ファミレスでもあまり見かけないし、天ぷら専門店に行くとなるとそれなりの覚悟が必要になる。
それでも天ぷらが食べたいとなると、チェーンの天丼屋に行くとか選択肢がぐっと減る。
日本橋にある「天ぷらめし 金子半之助」はそんな数少ない選択肢の中で、個人的にかなり上位に食い込んできている。
都内の天丼屋だと「浅草の大黒屋」とか「人形町の中山」とかが美味しいけど、揚げたてサクサクの天ぷらと天丼はもはや別の食べ物だ。
サッカーとラグビーみたいなイメージか。
カウンターで職人が揚げるのをライブで見せられ、その揚げたてが目の前に運ばれてくる様子が既に御馳走だと思う。

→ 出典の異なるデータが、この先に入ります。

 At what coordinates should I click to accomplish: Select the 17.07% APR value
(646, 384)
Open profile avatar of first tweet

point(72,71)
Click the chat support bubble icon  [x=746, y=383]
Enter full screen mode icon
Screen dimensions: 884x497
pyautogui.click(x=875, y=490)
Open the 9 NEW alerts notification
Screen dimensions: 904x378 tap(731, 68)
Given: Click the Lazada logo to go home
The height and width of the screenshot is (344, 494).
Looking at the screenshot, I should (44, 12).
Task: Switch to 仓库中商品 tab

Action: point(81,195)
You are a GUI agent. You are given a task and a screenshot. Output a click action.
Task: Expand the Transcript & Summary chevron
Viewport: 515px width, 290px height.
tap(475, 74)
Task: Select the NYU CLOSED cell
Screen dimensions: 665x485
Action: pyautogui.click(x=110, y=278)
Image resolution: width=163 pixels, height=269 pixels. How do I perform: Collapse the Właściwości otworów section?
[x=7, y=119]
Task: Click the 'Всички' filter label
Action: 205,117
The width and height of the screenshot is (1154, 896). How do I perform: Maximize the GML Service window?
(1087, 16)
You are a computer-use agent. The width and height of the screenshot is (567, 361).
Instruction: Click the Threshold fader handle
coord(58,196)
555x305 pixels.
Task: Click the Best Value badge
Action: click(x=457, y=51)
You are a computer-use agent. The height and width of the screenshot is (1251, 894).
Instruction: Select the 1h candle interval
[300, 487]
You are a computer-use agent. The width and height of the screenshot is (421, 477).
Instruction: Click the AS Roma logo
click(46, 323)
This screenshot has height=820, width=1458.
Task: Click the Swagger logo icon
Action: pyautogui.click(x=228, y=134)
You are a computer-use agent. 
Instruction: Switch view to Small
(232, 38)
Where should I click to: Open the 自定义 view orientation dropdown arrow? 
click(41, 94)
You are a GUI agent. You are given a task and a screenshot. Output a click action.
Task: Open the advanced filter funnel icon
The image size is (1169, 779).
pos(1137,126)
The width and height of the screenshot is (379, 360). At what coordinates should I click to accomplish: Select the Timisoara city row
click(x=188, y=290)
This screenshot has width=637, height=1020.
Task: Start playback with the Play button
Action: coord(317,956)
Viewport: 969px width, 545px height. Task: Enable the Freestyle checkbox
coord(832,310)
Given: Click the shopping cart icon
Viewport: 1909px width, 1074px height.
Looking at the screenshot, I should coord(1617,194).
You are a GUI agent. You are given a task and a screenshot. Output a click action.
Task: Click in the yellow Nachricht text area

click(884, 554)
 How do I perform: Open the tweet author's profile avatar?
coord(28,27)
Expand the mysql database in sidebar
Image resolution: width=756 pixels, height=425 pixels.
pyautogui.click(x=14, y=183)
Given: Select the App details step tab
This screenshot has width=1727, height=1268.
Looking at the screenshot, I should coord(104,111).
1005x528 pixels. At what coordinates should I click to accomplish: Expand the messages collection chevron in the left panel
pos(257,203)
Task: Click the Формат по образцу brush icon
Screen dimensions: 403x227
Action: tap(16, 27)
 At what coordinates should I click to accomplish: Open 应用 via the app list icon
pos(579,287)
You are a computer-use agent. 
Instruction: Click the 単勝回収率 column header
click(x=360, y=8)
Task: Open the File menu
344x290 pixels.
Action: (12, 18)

揚げたてが食べられる様に2回に分けて提供される天ぷらはマイタケ・エビ・イカ・玉子・アナゴなど、ボリュームも種類も多い。
一口サクッと食べると、素材の旨味がじゅわーっと口中に広がって天ぷらの存在する世界に生まれて、本当に良かったと思う。
天ぷらを食べて、ごはんを食べる。味噌汁を一口飲んでまた天ぷらを食べる。
ごはんのおかわりは100円で有料だが、一瞬で無くなって速攻でおかわりした。
天ぷらをおかずにして、今までに無いくらいのスピードでごはんが減った。
マイタケの旨味、エビ天の衣の中にあるプリプリの食感、天ぷらなのに身がふわっふわっのアナゴ、どれを食べても美味しい。
ふわふわ、ではない。「ふわっふわっ」である。
この違いは重要だと強く思う。身までカリカリに揚がっているんじゃなくて、あくまで天ぷらの衣だけがサクサクになっている所に職人の技を感じた。
美味しそうな食べ物の表現の一つとして「宝石箱」と言うのが有名だけど、今回食べた天ぷらめしはさながら「金塊」の様に、綺麗なきつね色に揚がっていた。
それなりに並ぶお店だけど、また「ふわっふわっ」のアナゴを食べたい。